Zum Kuscheln und Trösten

Rabenau (pm). Einen Korb voll selbstgemachter Teddybären und einen Berg von Leckereien brachten am Dienstag vier "Teddyfrauen" auf der Rettungswache Londorf vorbei. Bereichsleiter Frank Rudolph nahm die Präsente stellvertretend für das Wachenpersonal entgegen.

Die Teddys sollen den Rettungsdienst mit auf Einsätze begleiten. Als "psychologische Helfer" sollen sie Kindern in besonderen Situationen, etwa bei Einsätzen oder nach Verletzungen, trösten und beruhigen. In den vergangenen Jahren haben die "Teddyfrauen" bereits unter anderem die Allendorfer Feuerwehr und die Kinderherzstation in Gießen unterstützt. Auch bedürftige Familien haben Sachspenden erhalten.

Bereits seit 15 Jahren basteln Inge Ronzheimer, Thea Krug, Hannelore Reinhardt und Siegrid Krombach gemeinsam mit drei weitere Mitstreiterinnen jeden Donnerstag ihre sogenannten Herzteddys, die sie gemeinnützigen Einrichtungen schenken – oft auch begleitet von einem Präsentkorb.

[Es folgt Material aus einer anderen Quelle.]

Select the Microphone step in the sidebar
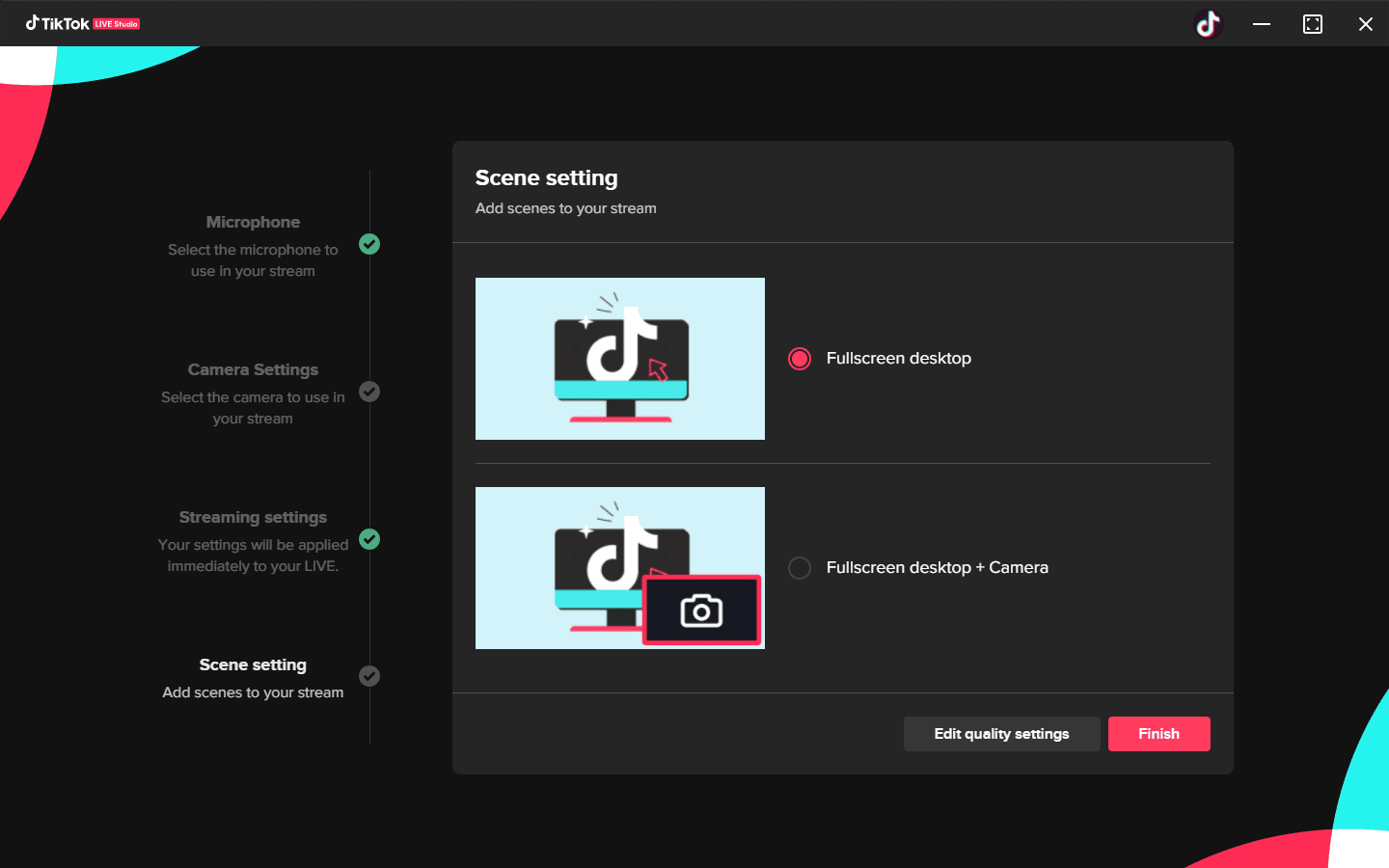The height and width of the screenshot is (868, 1389). coord(253,222)
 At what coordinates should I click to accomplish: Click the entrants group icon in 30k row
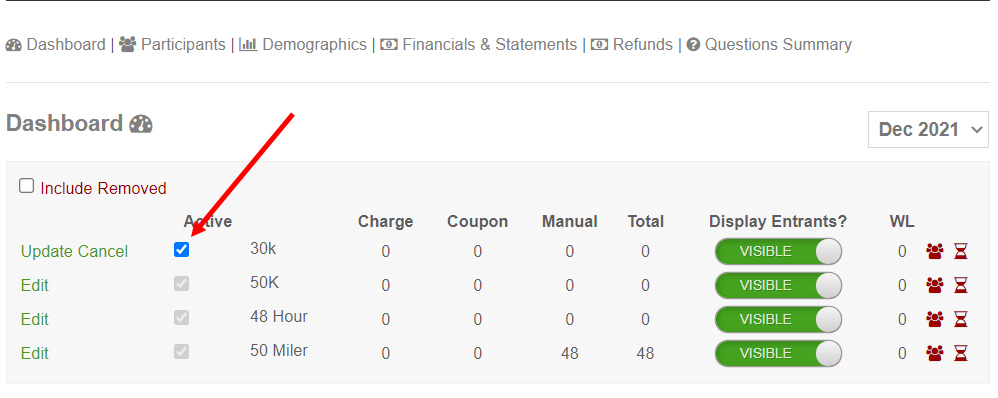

Die Finanzierung sichert die private Initiative durch den Verkauf von Kaffee und rund 55 Kuchen auf dem jährlich stattfindenden Keramikmarkt in Appenborn.

Nun kamen die aktiven Helferinnen mit einem zweigeteilten Geschenk auf die Londorfer Rettungswache: Zum einem übergaben sie die 20 handlichen Stoffbären, bereits in Plastikfolie eingeschweißt. Dies ist aufgrund der hygienischen Vorgaben notwendig.

Aber auch an die Retter selbst hatten die "Teddyfrauen" gedacht: Mit einem Präsentkorb drückten sie den Mitarbeitern des Rettungsdienstes ihren Dank sowie Anerkennung für die Arbeit im Einsatzdienst aus. Ronzheimer, die im vergangenen Jahr selbst einmal deren Dienste in Anspruch nehmen musste, lobte deren Herzlichkeit.